Only once was the long vigil broken. A woman came forth from the house and walked up and down, with her face sunk upon her breast. She was tall and slender, but her features could not be seen for a wimple over her head. Weary sadness could be read in her bowed back and dragging steps. Once only they saw her throw her two hands up to Heaven as one who is beyond human aid. Then she passed slowly into the house again. A moment later the door of the hall was flung open, and a shouting stumbling throng came crowding forth, with whoop and yell, into the silent night. Linking arms and striking up a chorus, they marched past the peat-cutting, their voices dwindling slowly away as they made for their homes.

"Now, Samkin, now!" cried Simon, and jumping out from the hiding-place he made for the door. It had not yet been fastened. The two comrades sprang inside. Then Simon drew the bolts so that none might interrupt them.

A long table littered with flagons and beakers lay before them. It was lit up by a line of torches, which flickered and smoked in their iron sconces. At the farther end a solitary man was seated. His head rested upon his two hands, as if he were befuddled with wine, but at the harsh sound of the snapping bolts he raised his face and looked angrily around him. It was a strange powerful head, tawny and shaggy like a lion's, with a tangled beard and a large harsh face, bloated and blotched with vice. He laughed as the newcomers entered, thinking that two of his boon companions had returned to finish a flagon. Then he stared hard and he passed his hand over his eyes like one who thinks he may be dreaming.

"Mon Dieu!" he cried. "Who are you and whence come you at this hour of the night? Is this the way to break into our royal presence?"

Simon approached up one side of the table and Aylward up the other. When they were close to the King, the man-at-arms plucked a torch from its socket and held it to his own face. The King staggered back with a cry, as he gazed at that grim visage.

"Le diable noir!" he cried. "Simon, the Englishman! What make you here?"

Simon put his hand upon his shoulder. "Sit here!" said he, and he forced the King into his seat. "Do you sit on the farther side of him, Aylward. We make a merry group, do we not? Often have I served at this table, but never did I hope to drink at it. Fill your cup, Samkin, and pass the flagon."
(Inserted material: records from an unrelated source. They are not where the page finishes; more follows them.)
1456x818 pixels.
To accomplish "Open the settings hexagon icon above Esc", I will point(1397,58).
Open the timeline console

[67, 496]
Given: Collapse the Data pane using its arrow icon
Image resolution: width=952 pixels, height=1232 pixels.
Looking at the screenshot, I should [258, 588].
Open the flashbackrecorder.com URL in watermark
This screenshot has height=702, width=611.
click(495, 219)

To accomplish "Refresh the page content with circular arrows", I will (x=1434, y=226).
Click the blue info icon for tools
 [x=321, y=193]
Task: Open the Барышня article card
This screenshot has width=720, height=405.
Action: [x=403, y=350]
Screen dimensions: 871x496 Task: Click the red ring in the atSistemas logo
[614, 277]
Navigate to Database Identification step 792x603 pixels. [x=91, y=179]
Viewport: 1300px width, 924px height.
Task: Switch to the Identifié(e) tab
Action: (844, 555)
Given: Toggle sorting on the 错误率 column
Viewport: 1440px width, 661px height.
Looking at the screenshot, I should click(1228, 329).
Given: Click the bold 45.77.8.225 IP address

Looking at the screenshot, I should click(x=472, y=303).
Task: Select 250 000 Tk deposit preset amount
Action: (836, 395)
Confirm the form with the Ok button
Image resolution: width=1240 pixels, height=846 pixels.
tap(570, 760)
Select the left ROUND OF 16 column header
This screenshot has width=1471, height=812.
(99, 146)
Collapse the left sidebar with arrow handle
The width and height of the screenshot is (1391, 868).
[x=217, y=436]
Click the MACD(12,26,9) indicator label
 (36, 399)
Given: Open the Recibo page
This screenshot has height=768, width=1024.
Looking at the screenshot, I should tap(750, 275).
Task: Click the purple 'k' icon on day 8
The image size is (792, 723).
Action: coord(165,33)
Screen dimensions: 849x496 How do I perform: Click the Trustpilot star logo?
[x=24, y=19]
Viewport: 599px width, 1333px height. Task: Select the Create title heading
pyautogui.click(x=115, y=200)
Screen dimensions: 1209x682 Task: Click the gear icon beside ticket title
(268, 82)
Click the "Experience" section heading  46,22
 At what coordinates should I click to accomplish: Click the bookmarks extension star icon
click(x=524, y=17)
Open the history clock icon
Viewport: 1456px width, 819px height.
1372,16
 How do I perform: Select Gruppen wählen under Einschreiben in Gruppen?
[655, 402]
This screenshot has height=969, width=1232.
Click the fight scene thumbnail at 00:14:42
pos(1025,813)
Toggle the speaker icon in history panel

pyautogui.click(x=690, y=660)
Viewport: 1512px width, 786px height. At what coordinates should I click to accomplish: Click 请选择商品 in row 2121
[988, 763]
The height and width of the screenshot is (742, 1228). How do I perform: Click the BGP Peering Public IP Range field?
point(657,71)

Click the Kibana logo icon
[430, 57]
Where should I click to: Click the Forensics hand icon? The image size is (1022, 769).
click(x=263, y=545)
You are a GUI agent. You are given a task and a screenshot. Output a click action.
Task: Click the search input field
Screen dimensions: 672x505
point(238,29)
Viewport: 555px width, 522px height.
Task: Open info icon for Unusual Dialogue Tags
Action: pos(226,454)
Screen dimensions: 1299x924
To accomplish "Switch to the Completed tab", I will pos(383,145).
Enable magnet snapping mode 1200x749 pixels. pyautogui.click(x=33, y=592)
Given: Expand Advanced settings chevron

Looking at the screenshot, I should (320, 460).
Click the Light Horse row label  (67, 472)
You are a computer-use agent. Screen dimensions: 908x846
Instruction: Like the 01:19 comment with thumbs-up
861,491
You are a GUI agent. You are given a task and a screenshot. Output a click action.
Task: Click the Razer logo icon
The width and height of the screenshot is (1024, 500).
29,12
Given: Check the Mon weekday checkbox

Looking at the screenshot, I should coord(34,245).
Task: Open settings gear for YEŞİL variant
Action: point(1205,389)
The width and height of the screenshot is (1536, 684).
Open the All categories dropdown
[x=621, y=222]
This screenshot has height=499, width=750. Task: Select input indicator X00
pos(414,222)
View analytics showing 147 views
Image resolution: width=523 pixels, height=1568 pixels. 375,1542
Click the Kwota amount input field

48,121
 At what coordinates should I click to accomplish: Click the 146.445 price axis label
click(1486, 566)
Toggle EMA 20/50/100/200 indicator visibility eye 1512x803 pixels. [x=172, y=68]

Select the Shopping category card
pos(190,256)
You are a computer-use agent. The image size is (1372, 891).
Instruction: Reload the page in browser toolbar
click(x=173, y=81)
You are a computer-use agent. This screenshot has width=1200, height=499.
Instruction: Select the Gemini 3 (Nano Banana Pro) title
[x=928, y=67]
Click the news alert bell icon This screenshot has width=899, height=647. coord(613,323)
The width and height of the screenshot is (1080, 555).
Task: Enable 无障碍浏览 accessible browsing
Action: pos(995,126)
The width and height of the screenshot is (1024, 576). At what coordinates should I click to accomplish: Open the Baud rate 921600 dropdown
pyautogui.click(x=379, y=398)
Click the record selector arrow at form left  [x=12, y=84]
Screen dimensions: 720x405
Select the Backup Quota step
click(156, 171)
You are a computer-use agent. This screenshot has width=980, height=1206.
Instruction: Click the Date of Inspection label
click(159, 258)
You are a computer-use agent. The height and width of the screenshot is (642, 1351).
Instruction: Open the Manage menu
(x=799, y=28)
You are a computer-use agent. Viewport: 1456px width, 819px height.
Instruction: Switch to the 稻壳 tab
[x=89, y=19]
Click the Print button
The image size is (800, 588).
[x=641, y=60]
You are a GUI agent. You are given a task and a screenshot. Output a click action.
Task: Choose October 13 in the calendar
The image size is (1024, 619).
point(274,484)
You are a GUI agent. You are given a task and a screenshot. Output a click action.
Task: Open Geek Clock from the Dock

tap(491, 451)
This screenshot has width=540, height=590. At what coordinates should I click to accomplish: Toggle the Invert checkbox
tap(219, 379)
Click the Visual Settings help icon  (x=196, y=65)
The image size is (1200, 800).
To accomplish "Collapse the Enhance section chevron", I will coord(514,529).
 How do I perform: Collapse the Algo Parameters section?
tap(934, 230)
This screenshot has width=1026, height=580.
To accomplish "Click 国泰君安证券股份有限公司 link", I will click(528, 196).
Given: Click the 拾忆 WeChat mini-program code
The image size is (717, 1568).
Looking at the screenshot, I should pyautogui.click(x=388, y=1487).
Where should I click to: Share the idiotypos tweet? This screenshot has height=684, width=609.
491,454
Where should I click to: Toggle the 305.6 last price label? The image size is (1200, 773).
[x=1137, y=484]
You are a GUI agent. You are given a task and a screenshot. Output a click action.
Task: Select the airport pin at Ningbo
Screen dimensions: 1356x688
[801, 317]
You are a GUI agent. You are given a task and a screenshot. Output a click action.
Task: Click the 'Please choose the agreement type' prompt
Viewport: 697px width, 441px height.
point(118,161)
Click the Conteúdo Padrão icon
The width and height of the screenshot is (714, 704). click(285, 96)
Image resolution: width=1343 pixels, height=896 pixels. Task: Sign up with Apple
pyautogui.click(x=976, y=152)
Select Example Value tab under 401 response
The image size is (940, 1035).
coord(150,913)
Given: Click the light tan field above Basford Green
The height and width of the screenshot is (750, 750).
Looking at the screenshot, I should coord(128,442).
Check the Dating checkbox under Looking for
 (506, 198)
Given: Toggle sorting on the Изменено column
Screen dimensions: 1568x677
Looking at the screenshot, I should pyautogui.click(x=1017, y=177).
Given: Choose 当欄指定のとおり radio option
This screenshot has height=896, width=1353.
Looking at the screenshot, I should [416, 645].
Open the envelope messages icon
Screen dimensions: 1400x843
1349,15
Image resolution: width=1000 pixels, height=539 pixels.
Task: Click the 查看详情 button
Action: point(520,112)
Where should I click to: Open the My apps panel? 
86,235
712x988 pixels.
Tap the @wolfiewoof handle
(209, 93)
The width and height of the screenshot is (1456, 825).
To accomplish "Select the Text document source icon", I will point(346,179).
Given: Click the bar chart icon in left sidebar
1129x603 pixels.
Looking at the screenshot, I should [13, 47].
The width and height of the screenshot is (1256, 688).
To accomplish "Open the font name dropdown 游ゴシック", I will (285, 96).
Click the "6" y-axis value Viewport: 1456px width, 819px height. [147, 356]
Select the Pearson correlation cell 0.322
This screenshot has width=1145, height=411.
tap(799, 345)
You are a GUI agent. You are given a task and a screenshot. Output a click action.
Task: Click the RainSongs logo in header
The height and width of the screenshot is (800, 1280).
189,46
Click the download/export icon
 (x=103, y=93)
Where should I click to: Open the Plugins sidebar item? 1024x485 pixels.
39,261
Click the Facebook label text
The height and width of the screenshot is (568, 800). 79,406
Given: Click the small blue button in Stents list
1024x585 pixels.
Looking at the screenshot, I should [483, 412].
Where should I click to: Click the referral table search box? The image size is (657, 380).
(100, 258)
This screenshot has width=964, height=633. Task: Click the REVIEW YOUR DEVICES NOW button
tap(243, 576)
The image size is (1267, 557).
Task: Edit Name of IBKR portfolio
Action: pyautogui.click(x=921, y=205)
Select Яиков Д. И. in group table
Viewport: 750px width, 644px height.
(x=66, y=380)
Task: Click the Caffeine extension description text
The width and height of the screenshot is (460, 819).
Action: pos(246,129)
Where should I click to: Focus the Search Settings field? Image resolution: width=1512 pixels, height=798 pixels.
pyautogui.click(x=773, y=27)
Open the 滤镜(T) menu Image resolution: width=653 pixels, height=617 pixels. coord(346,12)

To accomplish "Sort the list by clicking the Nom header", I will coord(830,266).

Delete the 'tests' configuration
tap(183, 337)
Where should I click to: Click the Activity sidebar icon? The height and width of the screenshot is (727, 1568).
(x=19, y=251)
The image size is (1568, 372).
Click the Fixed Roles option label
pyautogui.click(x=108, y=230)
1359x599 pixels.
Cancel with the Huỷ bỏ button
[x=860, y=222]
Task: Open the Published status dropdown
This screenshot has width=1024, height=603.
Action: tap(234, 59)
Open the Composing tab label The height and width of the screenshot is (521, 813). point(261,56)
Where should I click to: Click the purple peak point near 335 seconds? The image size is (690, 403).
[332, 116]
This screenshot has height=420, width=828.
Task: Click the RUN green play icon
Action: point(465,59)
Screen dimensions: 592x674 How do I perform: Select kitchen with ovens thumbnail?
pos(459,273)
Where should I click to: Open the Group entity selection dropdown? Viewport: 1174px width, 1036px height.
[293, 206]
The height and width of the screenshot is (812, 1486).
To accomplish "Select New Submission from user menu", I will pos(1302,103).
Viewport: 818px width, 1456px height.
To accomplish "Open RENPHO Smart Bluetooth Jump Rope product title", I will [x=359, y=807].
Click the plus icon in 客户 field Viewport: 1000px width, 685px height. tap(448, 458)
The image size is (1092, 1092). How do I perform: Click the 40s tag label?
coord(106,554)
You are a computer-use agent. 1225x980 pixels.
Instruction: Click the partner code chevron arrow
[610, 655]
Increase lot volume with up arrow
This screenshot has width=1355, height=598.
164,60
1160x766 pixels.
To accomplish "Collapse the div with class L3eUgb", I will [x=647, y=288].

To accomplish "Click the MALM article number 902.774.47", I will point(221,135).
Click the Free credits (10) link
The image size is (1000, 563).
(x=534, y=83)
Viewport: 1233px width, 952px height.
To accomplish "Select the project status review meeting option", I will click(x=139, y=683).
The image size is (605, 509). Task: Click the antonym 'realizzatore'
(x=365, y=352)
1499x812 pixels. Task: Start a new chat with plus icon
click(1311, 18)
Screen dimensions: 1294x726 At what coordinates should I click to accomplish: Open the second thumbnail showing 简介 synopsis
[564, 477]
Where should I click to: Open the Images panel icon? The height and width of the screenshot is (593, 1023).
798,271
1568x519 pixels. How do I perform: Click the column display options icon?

The King looked from one to the other with terror in his bloodshot eyes. "What would you do?" he asked. "Are you mad, that you should come here. One shout and you are at my mercy."

"Nay, my friend, I have lived too long in your house not to know the ways of it. No man-servant ever slept beneath your roof, for you feared lest your throat would be cut in the night-time. You may shout and shout, if it so please you. It chanced that I was passing on my way from England in those ships which lie off La Brechou, and I thought I would come in and have speech with you."

"Indeed, Simon, I am right glad to see you," said the King, cringing away from the fierce eyes of the soldier. "We were good friends in the past, were we not, and I cannot call to mind that I have ever done you injury. When you made your way to England by swimming to the Levantine there was none more glad in heart than!"

"If I cared to doff my doublet I could show you the marks of what your friendship has done for me in the past," said Simon. "It is printed on my back as clearly as on my memory. Why, you foul dog, there are the very rings upon the wall to which my hands were fastened, and there the stains upon the boards on which my blood has dripped! Is it not so, you king of butchers?"

The pirate chief turned whiter still. "It may be that life here was somewhat rough, Simon, but if I have wronged you in anyway, I will surely make amends. What do you ask?"

"I ask only one thing, and I have come hither that I may get it. It is that you pay me forfeit for that you have lost your wager."

"My wager, Simon! I call to mind no wager."

"But I will call it to your mind, and then I will take my payment. Often have you sworn that you would break my courage.